(Stored data)

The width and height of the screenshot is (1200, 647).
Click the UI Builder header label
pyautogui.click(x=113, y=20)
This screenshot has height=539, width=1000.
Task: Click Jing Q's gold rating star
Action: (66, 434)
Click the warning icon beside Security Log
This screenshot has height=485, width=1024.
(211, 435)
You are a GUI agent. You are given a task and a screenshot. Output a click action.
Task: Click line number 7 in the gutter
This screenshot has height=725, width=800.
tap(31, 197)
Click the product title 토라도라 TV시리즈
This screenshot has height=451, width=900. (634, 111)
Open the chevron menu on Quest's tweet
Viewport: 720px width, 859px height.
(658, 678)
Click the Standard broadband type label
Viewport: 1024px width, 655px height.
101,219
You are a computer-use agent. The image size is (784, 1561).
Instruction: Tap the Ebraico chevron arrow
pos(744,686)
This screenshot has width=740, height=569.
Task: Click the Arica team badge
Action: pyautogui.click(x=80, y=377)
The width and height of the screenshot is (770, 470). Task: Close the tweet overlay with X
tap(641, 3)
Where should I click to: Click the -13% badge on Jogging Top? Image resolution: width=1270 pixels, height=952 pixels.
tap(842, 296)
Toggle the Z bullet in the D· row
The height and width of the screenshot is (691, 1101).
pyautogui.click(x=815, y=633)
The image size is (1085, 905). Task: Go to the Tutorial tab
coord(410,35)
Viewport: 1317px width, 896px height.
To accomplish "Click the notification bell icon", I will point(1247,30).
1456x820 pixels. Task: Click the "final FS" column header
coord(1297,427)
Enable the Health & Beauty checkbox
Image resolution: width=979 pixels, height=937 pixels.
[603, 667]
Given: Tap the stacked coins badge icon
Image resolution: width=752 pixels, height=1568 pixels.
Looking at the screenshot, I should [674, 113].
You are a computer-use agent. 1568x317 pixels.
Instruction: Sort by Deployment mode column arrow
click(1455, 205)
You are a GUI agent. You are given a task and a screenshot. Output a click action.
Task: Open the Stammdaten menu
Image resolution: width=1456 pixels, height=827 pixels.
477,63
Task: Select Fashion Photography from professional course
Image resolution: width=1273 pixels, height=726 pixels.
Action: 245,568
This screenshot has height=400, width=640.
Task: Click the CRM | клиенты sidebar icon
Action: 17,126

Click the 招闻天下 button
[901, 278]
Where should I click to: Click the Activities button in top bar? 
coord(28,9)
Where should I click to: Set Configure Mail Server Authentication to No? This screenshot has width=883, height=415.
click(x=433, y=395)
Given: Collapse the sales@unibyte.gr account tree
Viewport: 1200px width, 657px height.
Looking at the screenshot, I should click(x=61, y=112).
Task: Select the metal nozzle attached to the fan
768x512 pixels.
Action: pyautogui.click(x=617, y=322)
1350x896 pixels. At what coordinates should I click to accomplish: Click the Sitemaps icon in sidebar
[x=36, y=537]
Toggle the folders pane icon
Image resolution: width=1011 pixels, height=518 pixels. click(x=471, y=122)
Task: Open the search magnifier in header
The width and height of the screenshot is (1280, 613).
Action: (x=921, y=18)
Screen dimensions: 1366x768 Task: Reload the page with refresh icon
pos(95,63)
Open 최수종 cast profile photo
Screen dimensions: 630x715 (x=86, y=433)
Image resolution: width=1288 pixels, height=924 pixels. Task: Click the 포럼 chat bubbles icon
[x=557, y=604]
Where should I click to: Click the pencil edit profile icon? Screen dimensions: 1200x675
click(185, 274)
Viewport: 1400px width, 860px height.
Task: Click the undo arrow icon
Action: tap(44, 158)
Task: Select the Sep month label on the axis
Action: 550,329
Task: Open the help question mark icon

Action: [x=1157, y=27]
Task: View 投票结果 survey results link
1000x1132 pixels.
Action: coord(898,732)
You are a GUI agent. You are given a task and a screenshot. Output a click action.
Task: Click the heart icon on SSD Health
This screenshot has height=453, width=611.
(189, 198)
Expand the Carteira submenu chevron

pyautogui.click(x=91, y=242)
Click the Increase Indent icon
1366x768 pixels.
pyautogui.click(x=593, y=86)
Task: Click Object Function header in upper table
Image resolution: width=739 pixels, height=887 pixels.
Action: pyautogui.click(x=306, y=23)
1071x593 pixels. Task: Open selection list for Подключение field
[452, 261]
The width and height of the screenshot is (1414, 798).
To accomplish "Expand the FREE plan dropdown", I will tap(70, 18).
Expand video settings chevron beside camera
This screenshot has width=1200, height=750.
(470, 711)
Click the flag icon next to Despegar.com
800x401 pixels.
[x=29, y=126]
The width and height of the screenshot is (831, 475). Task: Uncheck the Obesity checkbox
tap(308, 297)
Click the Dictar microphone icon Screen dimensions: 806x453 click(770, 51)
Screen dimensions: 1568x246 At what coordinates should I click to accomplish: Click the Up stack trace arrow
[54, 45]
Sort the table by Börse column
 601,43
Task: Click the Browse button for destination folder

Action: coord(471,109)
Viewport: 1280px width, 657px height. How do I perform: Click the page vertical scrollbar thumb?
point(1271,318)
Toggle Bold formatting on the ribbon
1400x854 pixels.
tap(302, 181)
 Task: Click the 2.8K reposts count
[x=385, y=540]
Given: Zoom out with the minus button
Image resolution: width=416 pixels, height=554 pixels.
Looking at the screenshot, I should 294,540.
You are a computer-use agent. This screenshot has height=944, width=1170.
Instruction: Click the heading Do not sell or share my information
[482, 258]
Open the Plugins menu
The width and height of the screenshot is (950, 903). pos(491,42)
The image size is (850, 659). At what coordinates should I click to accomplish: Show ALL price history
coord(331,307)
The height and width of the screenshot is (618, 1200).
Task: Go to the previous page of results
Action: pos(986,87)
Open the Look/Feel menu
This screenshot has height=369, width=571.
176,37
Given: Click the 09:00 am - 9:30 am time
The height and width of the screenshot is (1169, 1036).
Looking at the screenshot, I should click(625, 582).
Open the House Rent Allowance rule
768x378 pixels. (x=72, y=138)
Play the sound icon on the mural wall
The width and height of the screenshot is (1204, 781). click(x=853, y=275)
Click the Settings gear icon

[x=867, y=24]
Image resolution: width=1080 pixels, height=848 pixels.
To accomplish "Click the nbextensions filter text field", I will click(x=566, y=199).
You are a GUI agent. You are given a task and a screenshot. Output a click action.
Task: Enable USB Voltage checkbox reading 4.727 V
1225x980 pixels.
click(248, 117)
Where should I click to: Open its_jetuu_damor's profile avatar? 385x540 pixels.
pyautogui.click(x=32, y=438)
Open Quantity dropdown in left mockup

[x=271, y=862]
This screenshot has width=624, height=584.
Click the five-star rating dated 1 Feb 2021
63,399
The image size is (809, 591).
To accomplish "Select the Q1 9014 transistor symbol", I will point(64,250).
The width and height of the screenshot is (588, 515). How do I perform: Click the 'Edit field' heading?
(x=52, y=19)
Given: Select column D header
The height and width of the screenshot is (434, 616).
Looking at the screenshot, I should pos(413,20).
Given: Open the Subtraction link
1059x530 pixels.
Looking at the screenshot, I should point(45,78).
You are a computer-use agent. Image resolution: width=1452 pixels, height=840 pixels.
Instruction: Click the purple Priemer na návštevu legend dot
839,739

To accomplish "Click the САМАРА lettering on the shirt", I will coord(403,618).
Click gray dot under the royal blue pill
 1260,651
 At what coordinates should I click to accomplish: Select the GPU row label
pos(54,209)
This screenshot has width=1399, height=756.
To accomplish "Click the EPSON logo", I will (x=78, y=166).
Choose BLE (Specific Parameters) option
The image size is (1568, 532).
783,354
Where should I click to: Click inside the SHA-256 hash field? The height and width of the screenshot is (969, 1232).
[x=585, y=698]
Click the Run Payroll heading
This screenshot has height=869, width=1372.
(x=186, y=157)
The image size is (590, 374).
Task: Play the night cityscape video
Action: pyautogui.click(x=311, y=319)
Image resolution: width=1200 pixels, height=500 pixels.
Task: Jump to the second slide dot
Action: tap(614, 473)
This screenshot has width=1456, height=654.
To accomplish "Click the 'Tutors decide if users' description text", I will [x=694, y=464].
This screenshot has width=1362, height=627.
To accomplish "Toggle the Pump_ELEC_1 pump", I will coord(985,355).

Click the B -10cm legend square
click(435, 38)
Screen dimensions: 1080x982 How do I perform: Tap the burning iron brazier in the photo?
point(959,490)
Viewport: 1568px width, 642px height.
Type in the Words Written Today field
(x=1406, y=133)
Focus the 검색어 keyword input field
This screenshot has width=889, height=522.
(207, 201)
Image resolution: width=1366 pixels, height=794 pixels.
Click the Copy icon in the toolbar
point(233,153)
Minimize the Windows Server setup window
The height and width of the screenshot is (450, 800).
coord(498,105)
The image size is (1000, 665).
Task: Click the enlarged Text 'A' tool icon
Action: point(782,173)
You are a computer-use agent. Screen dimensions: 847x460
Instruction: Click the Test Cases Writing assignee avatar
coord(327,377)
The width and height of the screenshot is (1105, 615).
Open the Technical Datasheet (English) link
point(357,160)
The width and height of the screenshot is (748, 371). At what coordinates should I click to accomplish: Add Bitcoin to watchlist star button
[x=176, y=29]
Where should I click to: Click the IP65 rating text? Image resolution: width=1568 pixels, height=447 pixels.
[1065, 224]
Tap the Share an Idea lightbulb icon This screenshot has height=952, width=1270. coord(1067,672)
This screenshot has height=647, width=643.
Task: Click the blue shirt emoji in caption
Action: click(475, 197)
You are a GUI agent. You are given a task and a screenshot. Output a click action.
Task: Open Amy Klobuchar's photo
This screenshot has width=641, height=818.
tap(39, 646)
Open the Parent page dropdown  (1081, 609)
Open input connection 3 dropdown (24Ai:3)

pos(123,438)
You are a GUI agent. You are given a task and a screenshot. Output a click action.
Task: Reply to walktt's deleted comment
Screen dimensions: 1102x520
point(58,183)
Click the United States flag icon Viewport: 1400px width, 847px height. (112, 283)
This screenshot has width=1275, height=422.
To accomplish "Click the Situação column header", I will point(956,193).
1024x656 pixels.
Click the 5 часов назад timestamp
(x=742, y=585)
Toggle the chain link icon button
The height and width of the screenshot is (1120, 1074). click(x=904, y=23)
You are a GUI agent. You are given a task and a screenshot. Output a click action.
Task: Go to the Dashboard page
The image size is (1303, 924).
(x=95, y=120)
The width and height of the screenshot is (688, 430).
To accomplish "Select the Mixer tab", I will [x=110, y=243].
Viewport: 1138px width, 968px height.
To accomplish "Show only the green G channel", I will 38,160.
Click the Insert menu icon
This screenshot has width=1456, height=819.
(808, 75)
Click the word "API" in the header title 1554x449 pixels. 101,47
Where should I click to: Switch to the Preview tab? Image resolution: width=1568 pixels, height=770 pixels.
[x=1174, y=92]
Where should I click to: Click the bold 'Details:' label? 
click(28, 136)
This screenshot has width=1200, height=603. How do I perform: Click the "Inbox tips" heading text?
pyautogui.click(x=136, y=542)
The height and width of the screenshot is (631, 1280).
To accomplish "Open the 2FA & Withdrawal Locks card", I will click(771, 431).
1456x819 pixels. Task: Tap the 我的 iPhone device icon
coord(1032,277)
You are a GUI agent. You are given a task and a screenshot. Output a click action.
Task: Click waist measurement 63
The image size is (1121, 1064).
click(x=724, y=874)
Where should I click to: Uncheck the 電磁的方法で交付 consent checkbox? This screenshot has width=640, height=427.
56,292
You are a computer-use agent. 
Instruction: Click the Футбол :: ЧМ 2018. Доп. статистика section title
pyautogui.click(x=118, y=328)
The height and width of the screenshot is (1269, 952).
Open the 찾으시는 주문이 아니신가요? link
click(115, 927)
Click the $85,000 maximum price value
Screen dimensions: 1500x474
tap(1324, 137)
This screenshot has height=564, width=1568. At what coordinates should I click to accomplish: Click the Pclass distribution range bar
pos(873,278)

ACTION ITEM: What lines of the preceding data include the string "will"? Pull them out.

THE COMPLETED TASK:
To accomplish "Click the notification bell icon", I will point(1247,30).
To accomplish "Expand the FREE plan dropdown", I will tap(70, 18).
To accomplish "Click the nbextensions filter text field", I will click(x=566, y=199).
To accomplish "Select the Q1 9014 transistor symbol", I will point(64,250).
To accomplish "Click the САМАРА lettering on the shirt", I will coord(403,618).
To accomplish "Click the EPSON logo", I will (x=78, y=166).
To accomplish "Click the 'Tutors decide if users' description text", I will [x=694, y=464].
To accomplish "Toggle the Pump_ELEC_1 pump", I will coord(985,355).
To accomplish "Click the Situação column header", I will point(956,193).
To accomplish "Select the Mixer tab", I will [x=110, y=243].
To accomplish "Show only the green G channel", I will 38,160.
To accomplish "Open the 2FA & Withdrawal Locks card", I will click(771, 431).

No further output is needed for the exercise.